● **Dataset entries**:
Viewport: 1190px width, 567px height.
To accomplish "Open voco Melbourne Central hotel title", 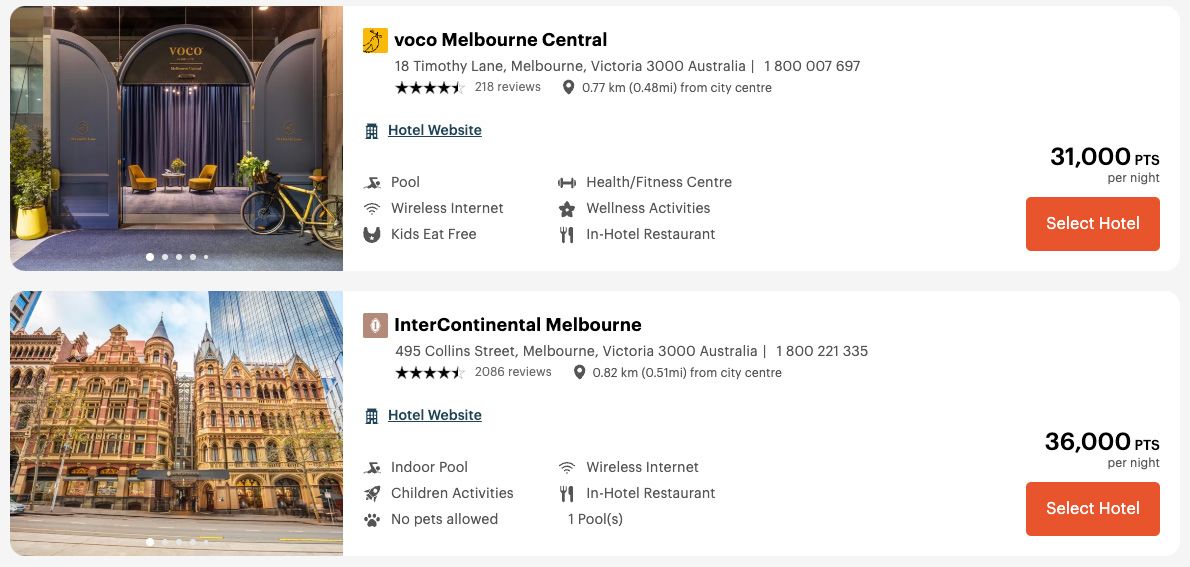I will point(500,40).
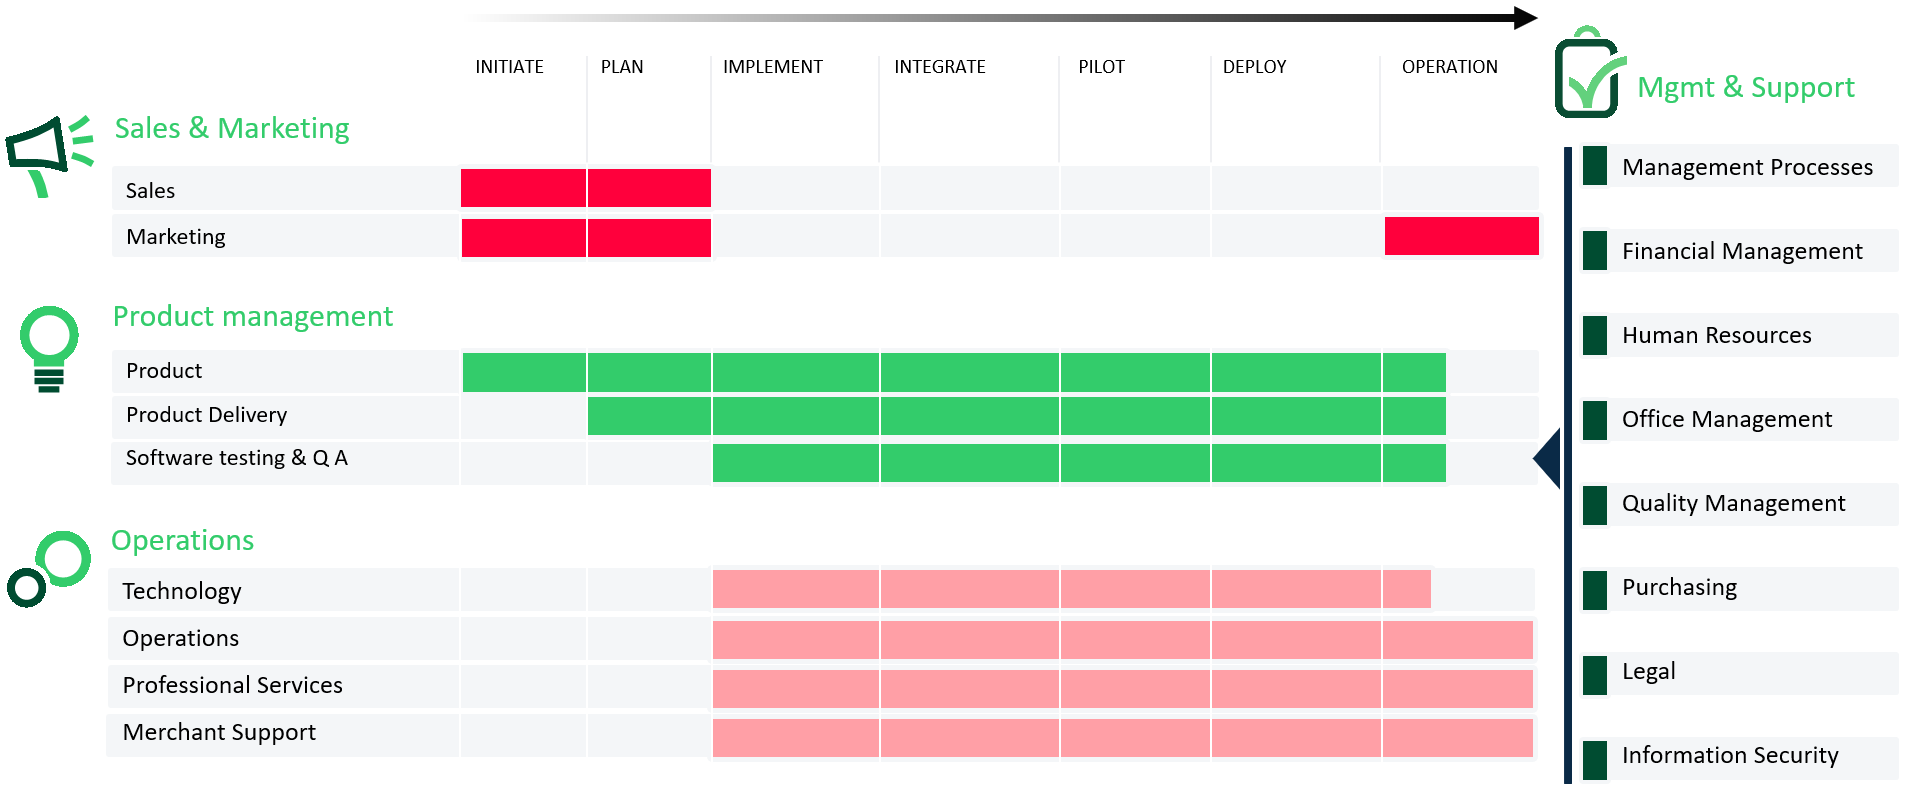Click the Human Resources label

click(x=1716, y=335)
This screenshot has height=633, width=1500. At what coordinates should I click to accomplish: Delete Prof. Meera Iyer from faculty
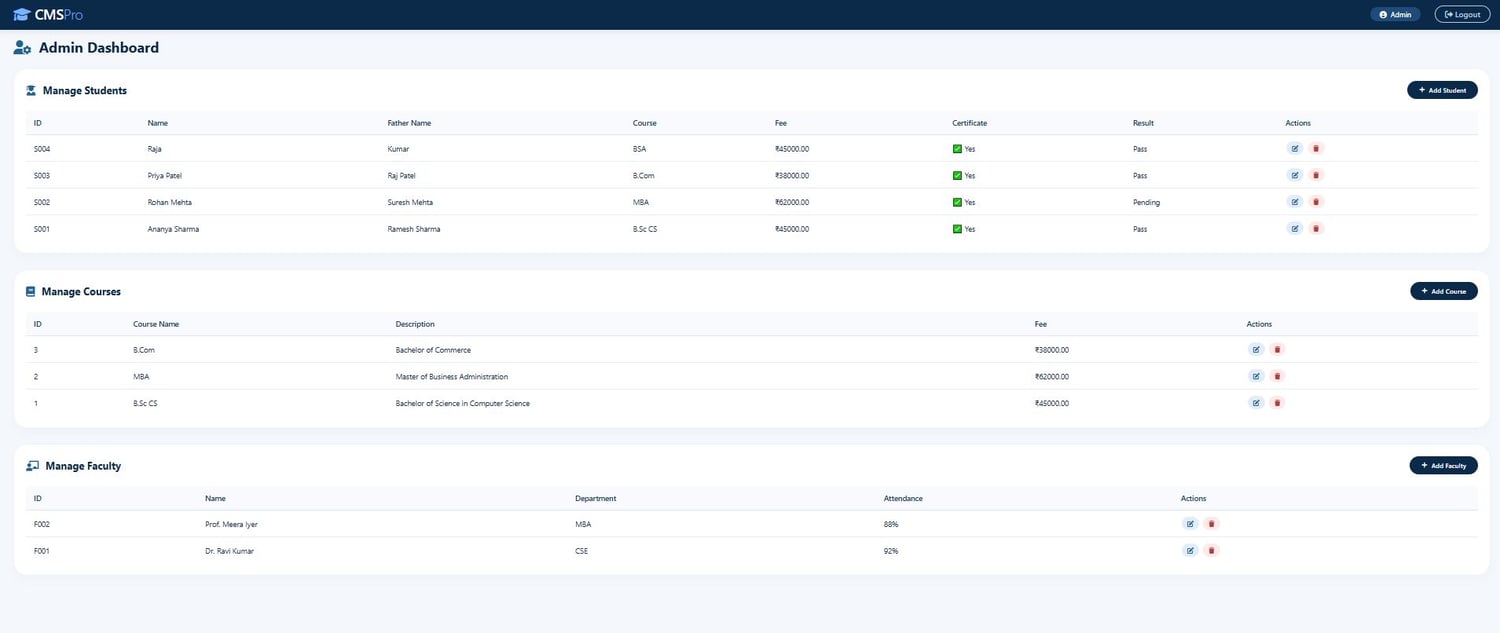tap(1211, 523)
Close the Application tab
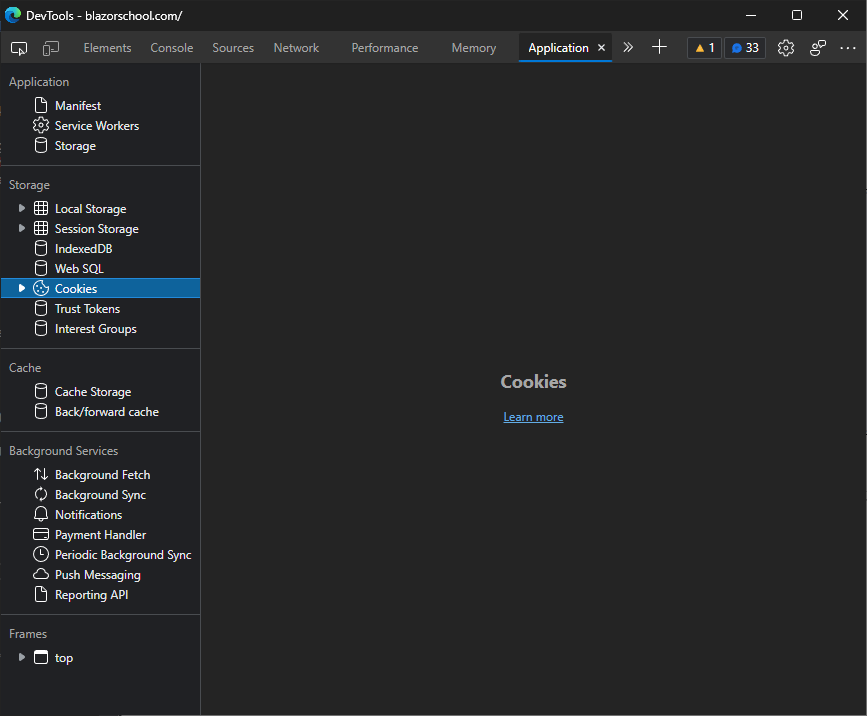The height and width of the screenshot is (716, 867). coord(601,48)
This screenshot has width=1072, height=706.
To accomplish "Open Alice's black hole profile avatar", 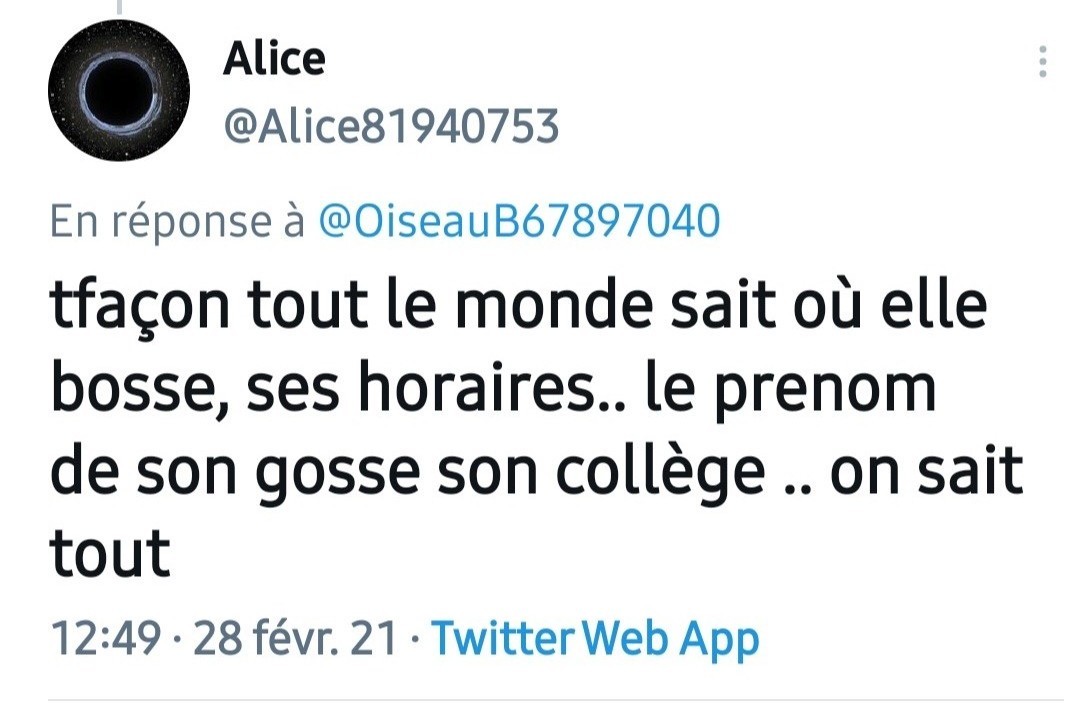I will [x=119, y=91].
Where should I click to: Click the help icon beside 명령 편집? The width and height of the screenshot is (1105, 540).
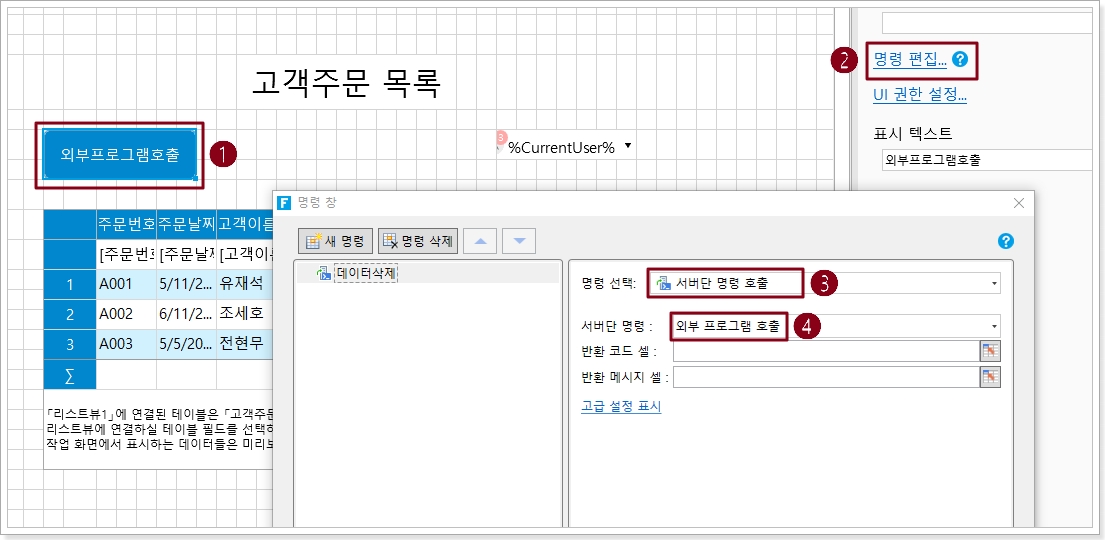[x=960, y=60]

● **To do**:
The lines running from the one with "Where should I" to the close of the material above are to be retyped exactly; no picture is to be included.

● **Worked solution**:
Where should I click to: Click the help icon beside 명령 편집? The width and height of the screenshot is (1105, 540).
[x=960, y=60]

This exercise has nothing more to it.